=== Record set ===
========================================================================

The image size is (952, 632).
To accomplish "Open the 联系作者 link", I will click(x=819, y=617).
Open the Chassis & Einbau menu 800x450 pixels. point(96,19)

========================================================================

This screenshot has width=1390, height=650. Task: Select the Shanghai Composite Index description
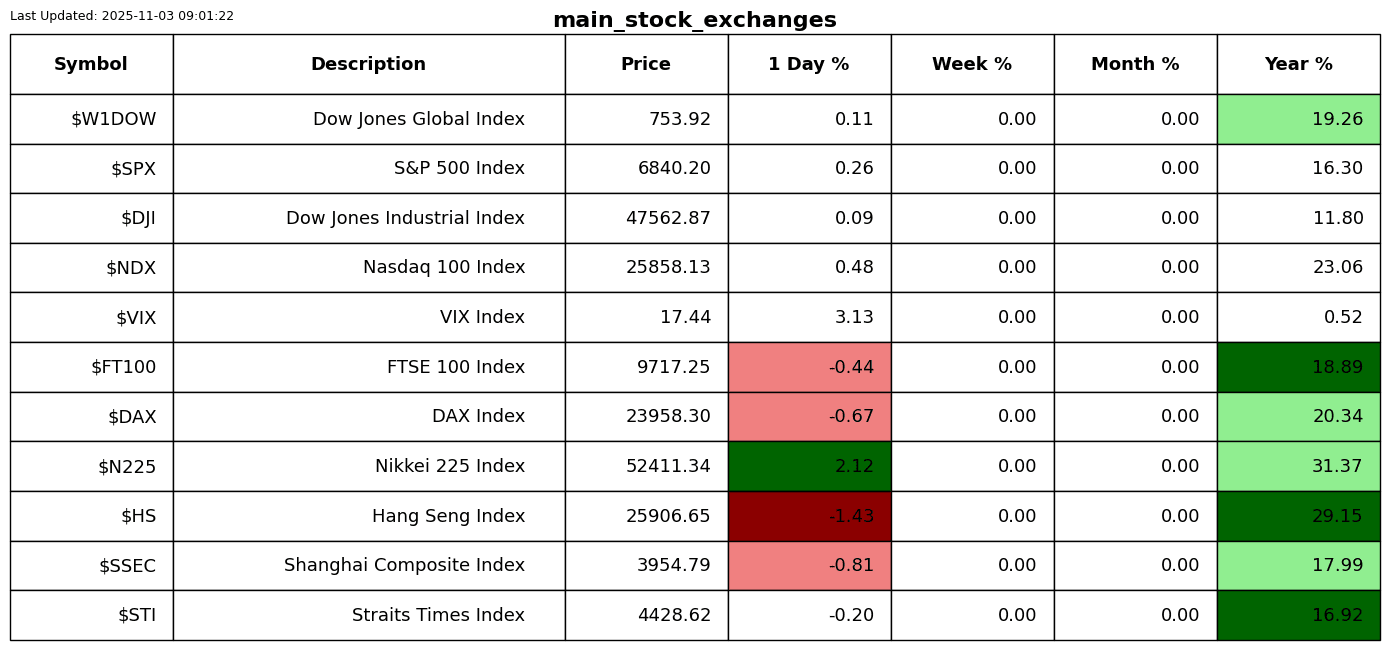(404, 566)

========================================================================

Copy the records above exactly, beginning at the line that contains "The image size is (952, 632)." and stopping after the line that contains "Open the Chassis".

=== Task result ===
The image size is (952, 632).
To accomplish "Open the 联系作者 link", I will click(x=819, y=617).
Open the Chassis & Einbau menu 800x450 pixels. point(96,19)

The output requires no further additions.